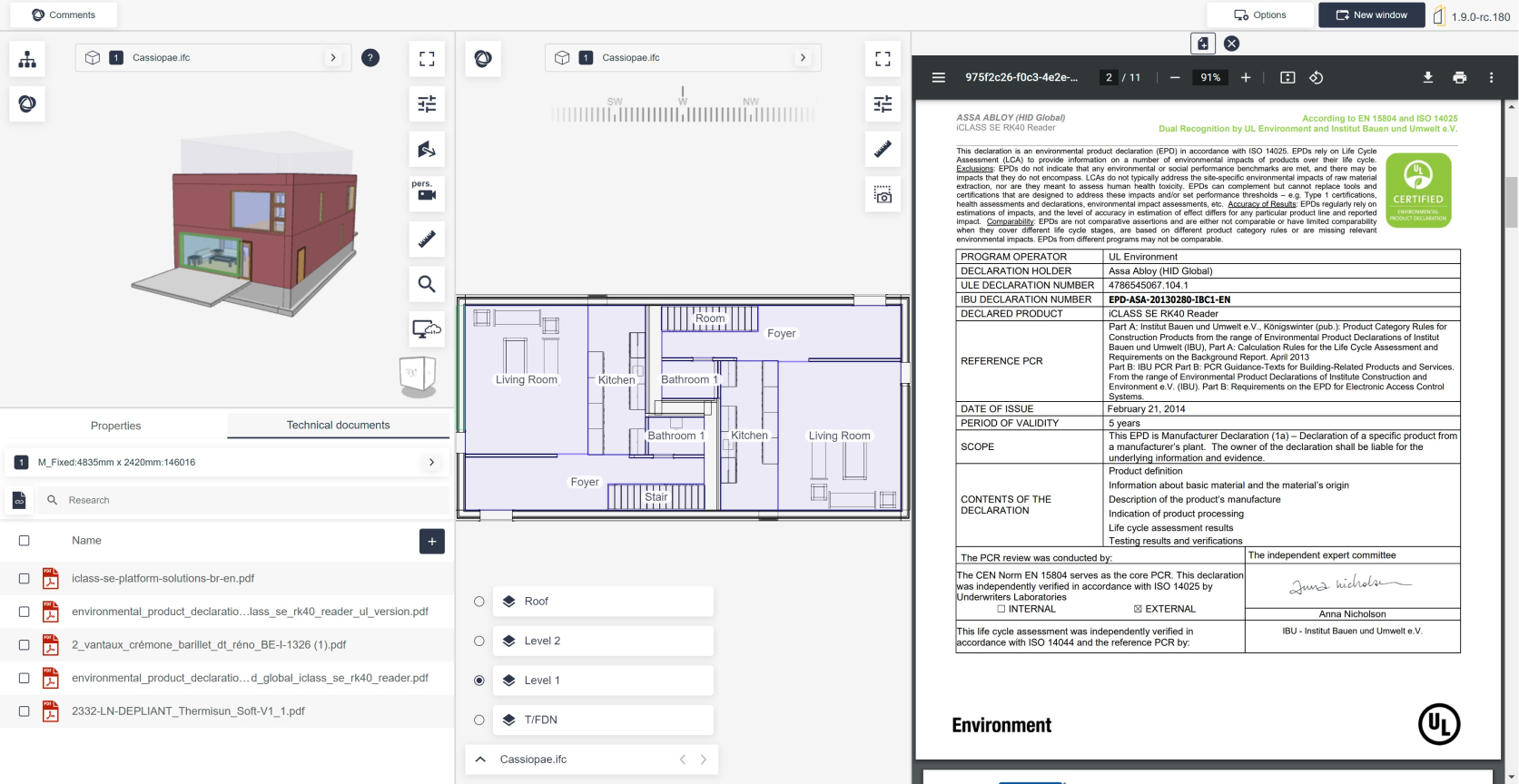This screenshot has height=784, width=1519.
Task: Click the magnifier search icon in the 3D viewer
Action: [x=427, y=284]
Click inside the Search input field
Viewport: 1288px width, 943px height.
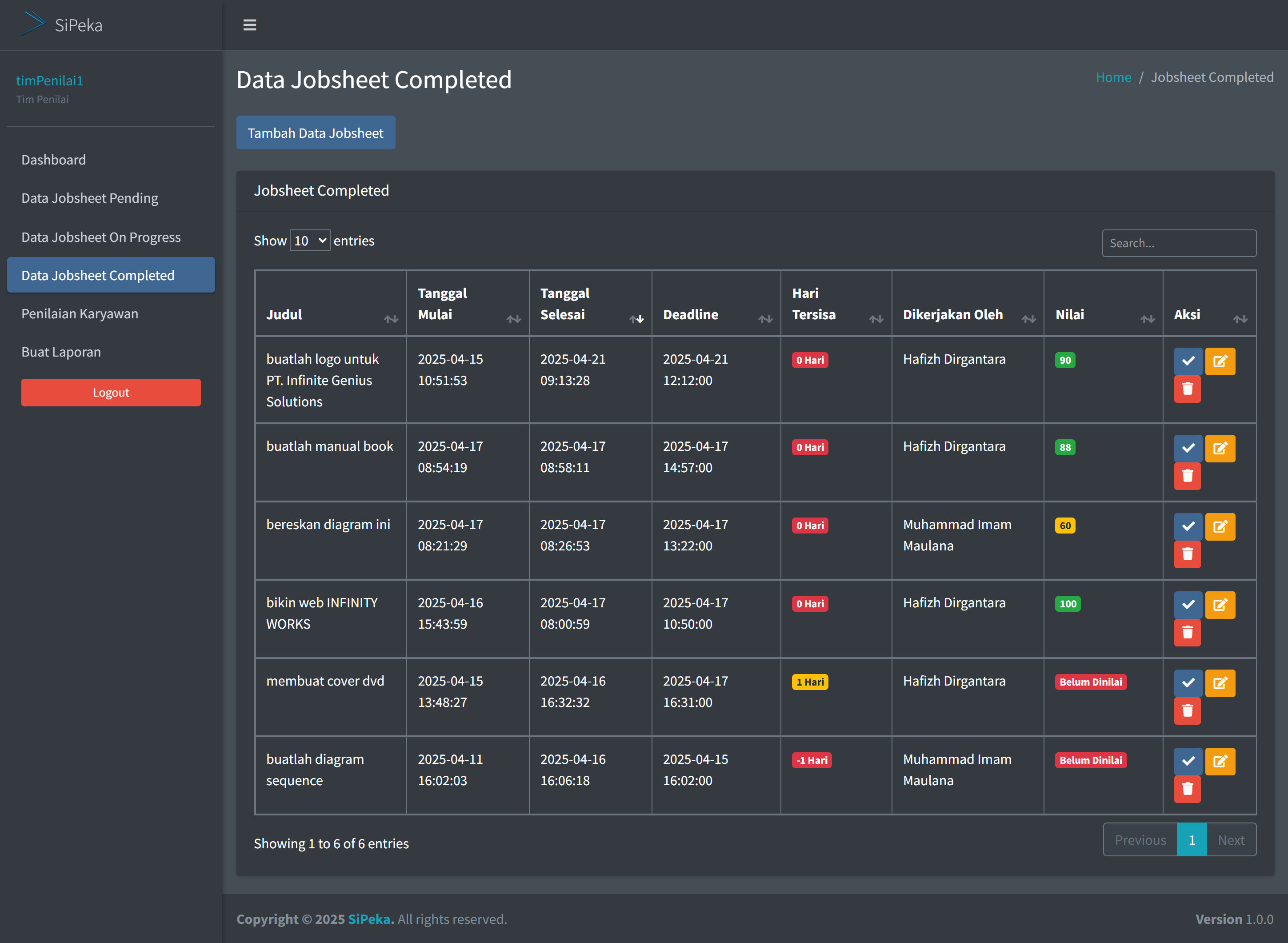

■ Exercise aim:
Can you return every line of the entries above word for word, leaving out the pictures?

■ Solution to this task:
This screenshot has height=784, width=1519.
Task: Click the magnifier search icon in the 3D viewer
Action: [x=427, y=284]
Click inside the Search input field
Viewport: 1288px width, 943px height.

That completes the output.